Because the truth is, there WERE human casualties in this Victorian train crash. They just weren’t among the wreckage.
They were all over Australia…
Let me explain...
The freight train was headed to the Port of Melbourne to drop off its empty containers and then pick up several full ones for the return journey to Adelaide.
But thanks to the derailment, these containers never made it off the dock.
To make matters worse, the train wreckage blocked and damaged the track at Inverleigh, VIC.
That, it turns out, was a major problem.
There are only TWO train lines that run east to west across Australia. The other line, from Sydney to Adelaide, was already cut off due to flooding at Broken Hill.
These two freight lines — the busiest routes in the country, according to government statistics — were shut for a whole week, cutting vital supply lines from international ports in the east to capital cities in the south and west.
Economist Jason Murphy, reporting for News.com.au said:
‘It couldn’t have happened at a worse time...No trains are able to go east to west in the whole country. We were hanging by a single thread, which has now been severed. Get ready. Empty shelves and high prices could be about to get even worse.’
Scary, isn’t it?
Two blocked train lines is all it took to limit the movement of goods across an entire country and harm our economy.
Look a little closer, and you realise...
We are more vulnerable than you know
Australia is a triumph of human ingenuity and bloody-minded determination over the extremes of nature.

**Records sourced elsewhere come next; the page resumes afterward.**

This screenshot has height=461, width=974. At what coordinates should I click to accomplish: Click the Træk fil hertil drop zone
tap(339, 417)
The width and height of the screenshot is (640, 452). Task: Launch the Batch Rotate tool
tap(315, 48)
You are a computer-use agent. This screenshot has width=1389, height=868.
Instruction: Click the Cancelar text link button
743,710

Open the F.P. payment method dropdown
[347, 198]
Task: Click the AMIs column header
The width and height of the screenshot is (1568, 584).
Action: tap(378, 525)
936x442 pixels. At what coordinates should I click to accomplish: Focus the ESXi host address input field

We’re an island the size of the continental USA, sitting at the bottom end of the planet, far from anyone and anywhere.
We’ve built and connected major cities on different kinds of terrain, dotted around the edge of this huge land mass, with almost no one in the centre of it.
There are only 25 million of us. And yet we’ve made it work. In fact, Australia doesn’t just work. Our country is a massive, modern-day success story.
How?
Simply: we’ve learned how to transport goods, at scale, in a timely fashion, into and across the country.
Australia is a first-world, dynamic economy — thanks to the global supply chain.
Without it, we’d be screwed.
I’m not even exaggerating. We make hardly anything here. Few people know just how tiny Australia’s manufacturing base is. It accounts for just 10% of our GDP!
We import the vast majority of what we need to survive. Finished goods, parts, food, fuel, raw materials and more — by the container ship load.
Our country is reliant on large, intricate logistics operations: warehousing, fork-lifts, trains, trucks, and drivers...
...Who in turn depend on hundreds of thousands of kilometres of road and rail track...more than 600 airports...a huge river body system...and vast cable and pipeline networks.
It’s hard to comprehend all this when you’re mooching down the aisles at Kmart.
And that’s only scratching the surface.
I haven’t even begun to describe the intricacies of the process. A store like Kmart will stock many thousands of products, each with its own individual supply chain.
It’s an incredibly complex ‘system of systems’ that’s invisible to most of us.
And, until 2018, it all worked seamlessly. There was bread on the supermarket shelves, clothes in the stores and fuel at the pumps — whenever we wanted it. And it was mostly cheap, too.
But then it broke
Now, before you shout ‘COVID’...the pandemic didn’t break the supply chain. It certainly exacerbated the problem. But the fuse had already been lit.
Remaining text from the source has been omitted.